- Just one-third of senior managers plan to stay beyond 5 years
- Long-term issues of pay, engagement continue to rankle staff
For a man who prides himself on his people management skills, Mark Carney may have his work cut out at the Bank of England.
According to a survey by the central bank, just one third of senior managers intend to stay beyond five years. Staff turnover has long been an issue at the London-based institution, which has previously warned the challenge of keeping experienced employees poses a risk to implementing policy.
The report by management consultants Hay Group showed pay and staff engagement -- areas that have already been overhauled -- were among the factors that rankle workers most.

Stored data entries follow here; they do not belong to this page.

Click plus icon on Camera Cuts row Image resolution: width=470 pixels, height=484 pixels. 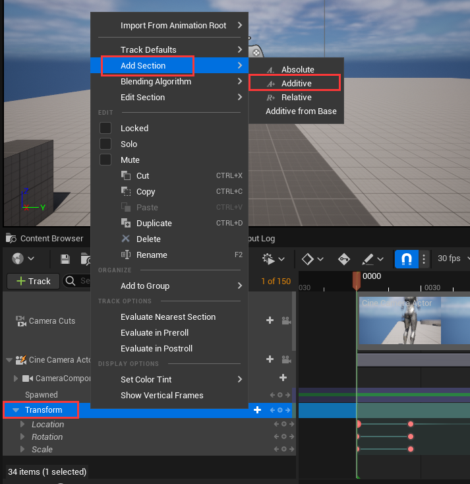[270, 320]
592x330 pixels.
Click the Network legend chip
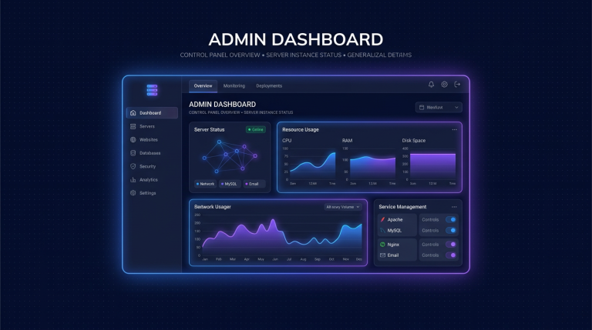[205, 184]
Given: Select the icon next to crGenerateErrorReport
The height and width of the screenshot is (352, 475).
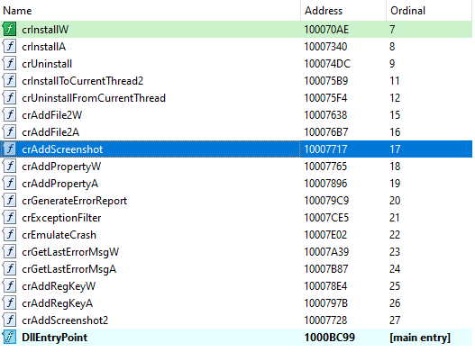Looking at the screenshot, I should point(9,201).
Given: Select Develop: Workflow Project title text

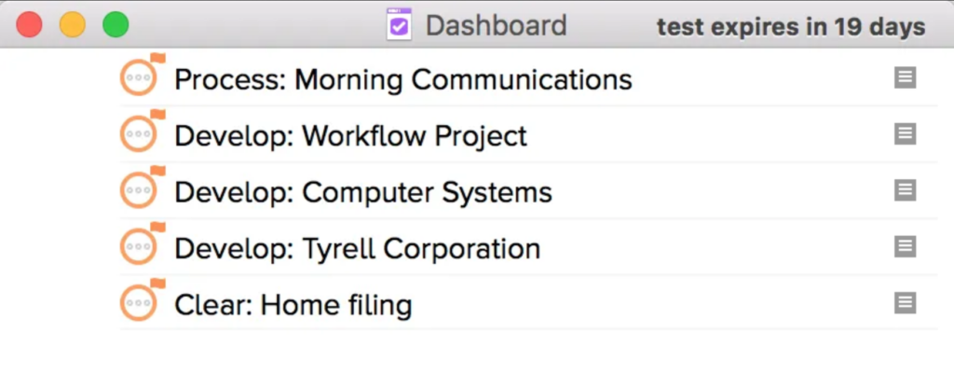Looking at the screenshot, I should (x=350, y=136).
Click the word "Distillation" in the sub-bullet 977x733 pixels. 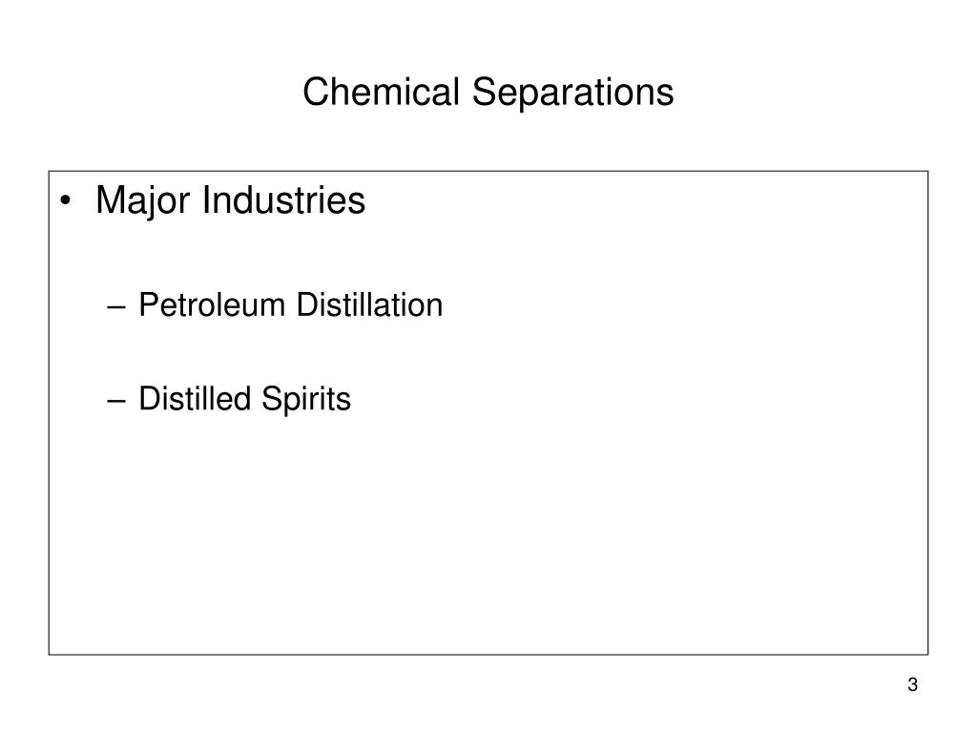pos(369,304)
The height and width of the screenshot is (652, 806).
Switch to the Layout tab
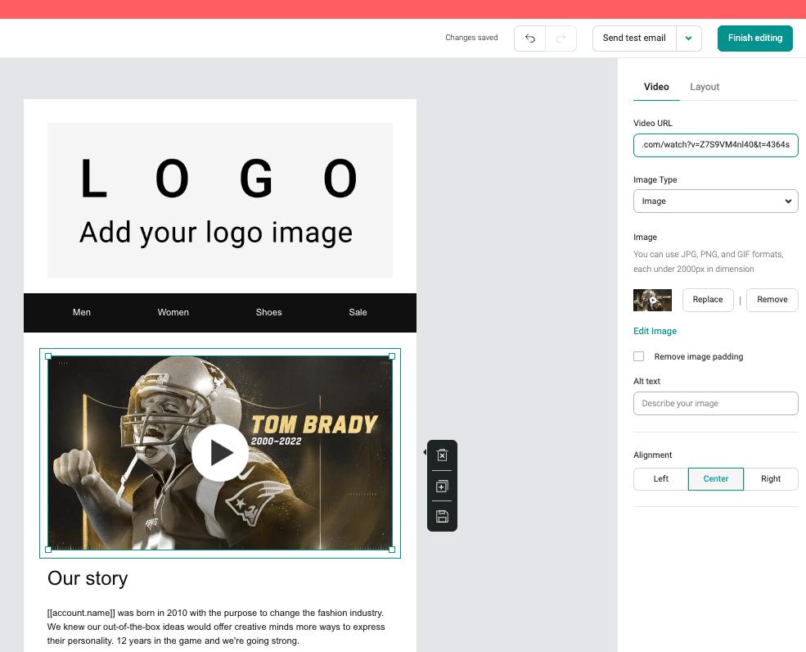pyautogui.click(x=704, y=87)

The BOE has previously lost staff pursuing more lucrative careers in London’s financial district and Governor Carney in 2014 said retention of talent was one of his core initiatives.
Carney has also previously extolled his virtues in leadership, telling U.K. lawmakers at his appointment hearing in 2013 that he knows “how to lead, when to delegate and how to forge consensus.”
“I have a track record of attracting and retaining senior external talent to public life including leading academics, several managing directors from the financial sector and senior IMF staff,” he said of his time as governor of the Bank of Canada.
While the latest study also noted areas of strength, it revealed that high levels of pride and job satisfaction among staff are offset by relatively low motivation and hindrances people need to tackle to get their job done. The survey was published by the BOE on Tuesday after a Freedom of Information request by Bloomberg News.
“The survey reveals clear impediments to people’s effectiveness, with fewer than half agreeing that their work environment enables them to be as efficient and productive as they otherwise could be,” the authors of the report said.
Out of the 118 senior managers who took part in the survey, either executive directors, directors or heads of division, just 32 percent said they intend to stay at least five years. When it came to executive directors, 25 percent said they were planning still be there after that period.
“The levels of discretionary effort people are willing to apply to their work are relatively low and reflect some of the challenges and limitation” noted by staff, it said. “This also presents a potential risk in the retention of talent.”
The survey also revealed a wide disparity among staff about the BOE’s strategy. Those in the bank less than a year are most positive, while those of a longer tenure -- more than 10 years -- are the least happy. It noted an “anxiety amongst longer serving employees” about the bank’s long-term direction. The survey covered 3,031 employees -- about 82 percent of staff -- between May 13 and June 3.